La véritable urgence est celle du pluralisme externe, c'est-à-dire la diversité des titres de presse, des radios et des télévisions. Le modèle économique de ces acteurs est menacé par la domination croissante des géants du numérique. Plus de 50 % de la publicité est captée par des plateformes comme Google, Meta ou Amazon. D'ici à 2030, ce chiffre pourrait atteindre 65 %.

L'Europe en fait-elle assez face à ces géants ?

L'Union européenne a pris des mesures ambitieuses avec le Digital Services Act (DSA), qui demande aux plateformes de lutter contre les contenus illicites pour un Internet plus sûr et responsable. Ce sera un travail de longue haleine, mais nous avons désormais un cadre solide et équilibré entre liberté d'expression et protection des publics. La Commission européenne joue un rôle central dans l'application de ce règlement. Les premières enquêtes engagées sur des géants comme X (anciennement Twitter) ou Meta sont en cours.

Nous sommes au début de l'histoire, la régulation audiovisuelle a 40 ans, celle des grands acteurs du numérique n'a que quelques mois. Néanmoins, elle commence à porter ses fruits. Prenez TikTok, qui avait prévu de déployer une application (TikTok Lite) encore plus addictive : après enquête, le projet a été abandonné. C'est un signal fort.

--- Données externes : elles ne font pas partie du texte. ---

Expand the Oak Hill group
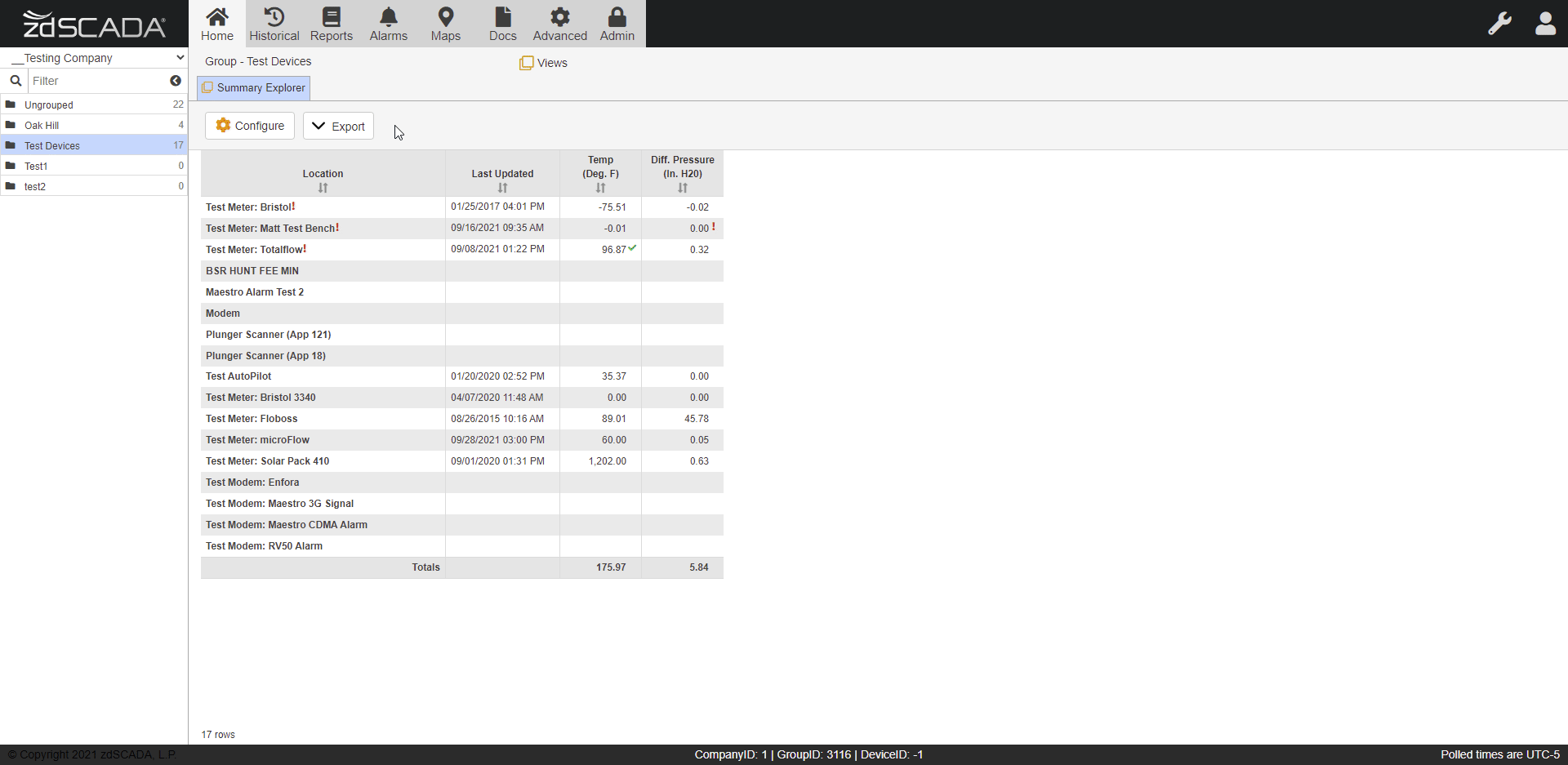Image resolution: width=1568 pixels, height=765 pixels. (42, 125)
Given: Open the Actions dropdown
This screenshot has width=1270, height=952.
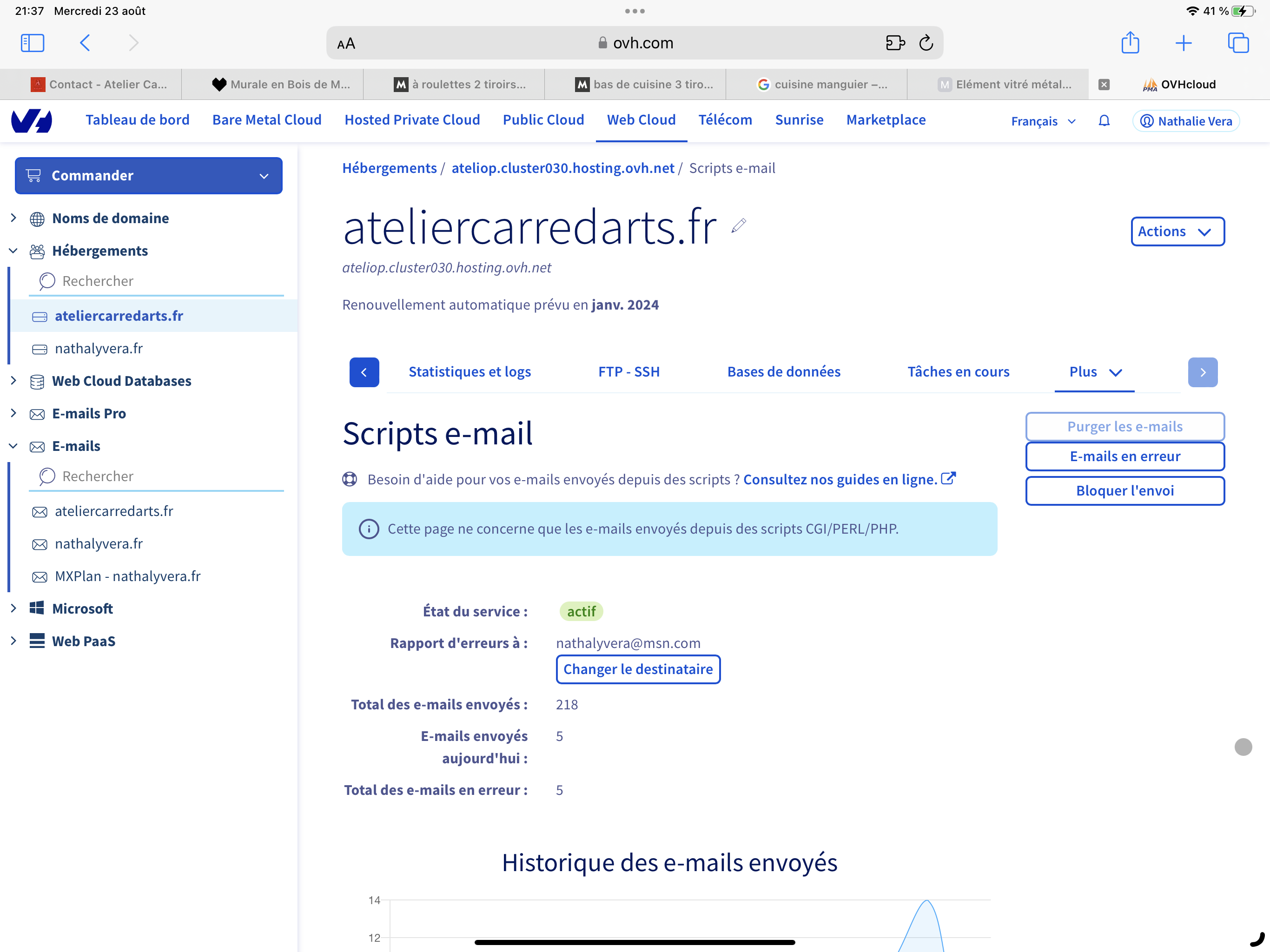Looking at the screenshot, I should point(1177,231).
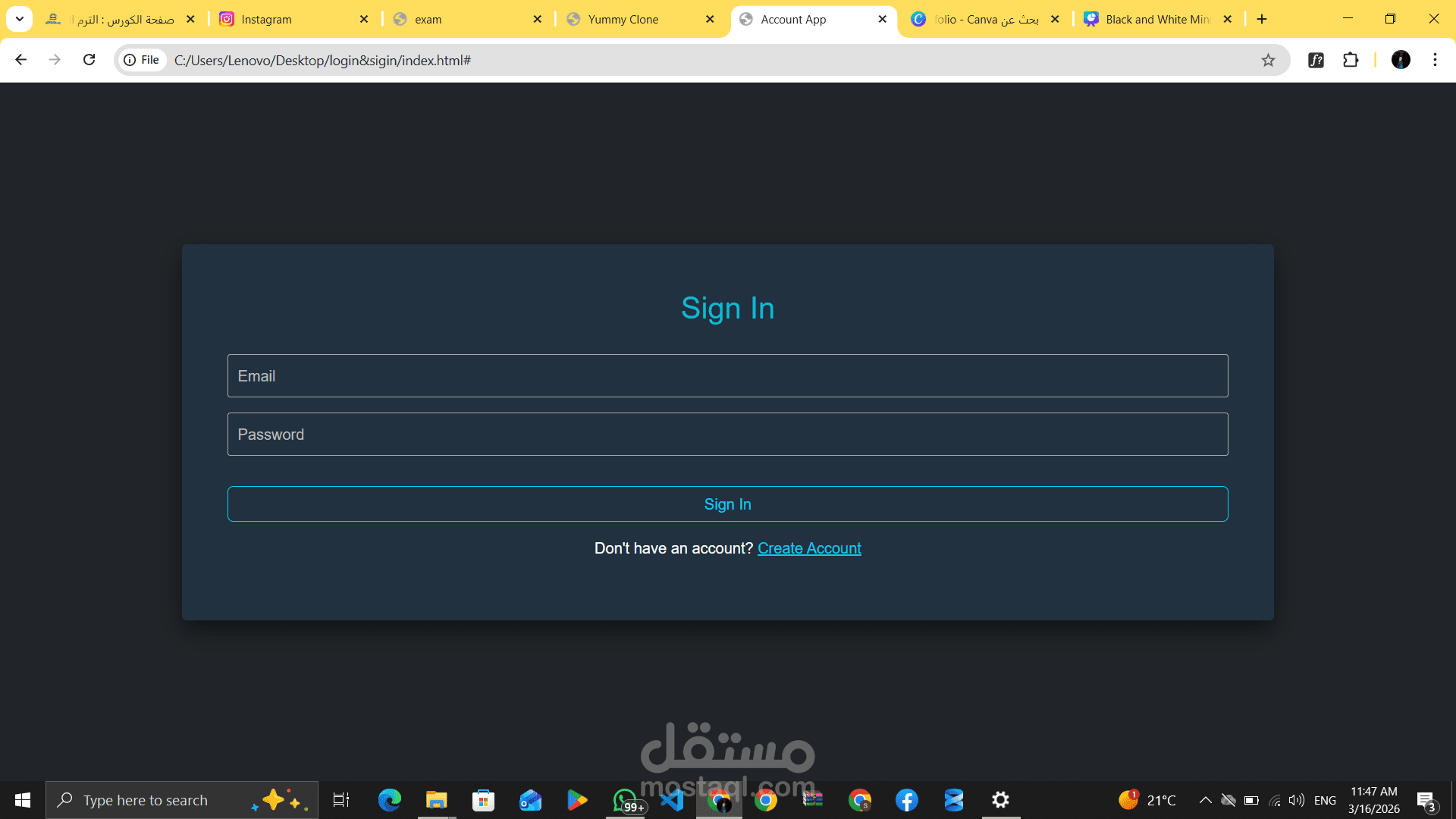This screenshot has width=1456, height=819.
Task: Reload the current page
Action: pos(89,60)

Ne faut-il pas aller plus loin ?

Le cadre européen n'est pas celui d'une régulation de contenus. Il ne s'agit pas de contrôler chaque tweet ou chaque publication, mais de demander aux plateformes de lutter activement contre les contenus illicites, le harcèlement ou la désinformation. C'est une logique de « compliance », une régulation systémique à l'instar de celle qui s'applique au secteur bancaire depuis la crise des subprimes.

Pourquoi ne pas considérer les plateformes comme des éditeurs, avec des responsabilités accrues ?

C'est une question intéressante. Les plateformes ne produisent pas directement les contenus, mais elles doivent en garantir un usage sûr. Nous verrons avec le temps si ce cadre est suffisant ou s'il doit évoluer. À cet égard, la manière dont elles vont respecter ou non la réglementation européenne sera un test grandeur nature. Si les plateformes ne jouent pas le jeu, il faudra alors adapter la législation, sinon les États auront la tentation de reprendre la main.

La fusion TF1-M6, finalement abandonnée, a marqué votre mandat. Est-ce une occasion manquée ?

C'était une opération complexe, avec des enjeux de pluralisme, d'acquisition de droits et d'équilibre du marché publicitaire. L'Autorité de la concurrence a estimé que cela aurait créé une position dominante nuisible aux annonceurs. À l'Arcom, nous avions une perspective différente, axée sur le pluralisme. Ce dossier reviendra probablement dans quelques années, car le marché évolue rapidement.

Quel rôle peut jouer l'audiovisuel public dans les prochaines années ?

Le service public reste un pilier essentiel, représentant 30 % de l'audience et jouant un rôle clé dans la production audiovisuelle et l'information. Mais il doit évoluer. Nous devons penser en termes de médias globaux, intégrant télévision, radio et numérique dans une stratégie d'ensemble. Cela permettrait de mieux répondre aux attentes des publics tout en optimisant les ressources.

Faut-il fusionner les entités publiques  ?

Je ne parle pas forcément de fusion, mais d'une gouvernance unifiée. Aujourd'hui, chaque entité fonctionne indépendamment, ce qui ralentit les synergies. Une stratégie commune pourrait renforcer leur compétitivité et leur pertinence face à la révolution numérique. C'est pourquoi je suis favorable à une présidence commune.

Une dernière question, plus personnelle : qu'avez-vous prévu de faire désormais ?

Après quarante ans au service de l'État, je vais réintégrer la Cour des comptes et envisager d'autres manières de servir. On ne se refait pas.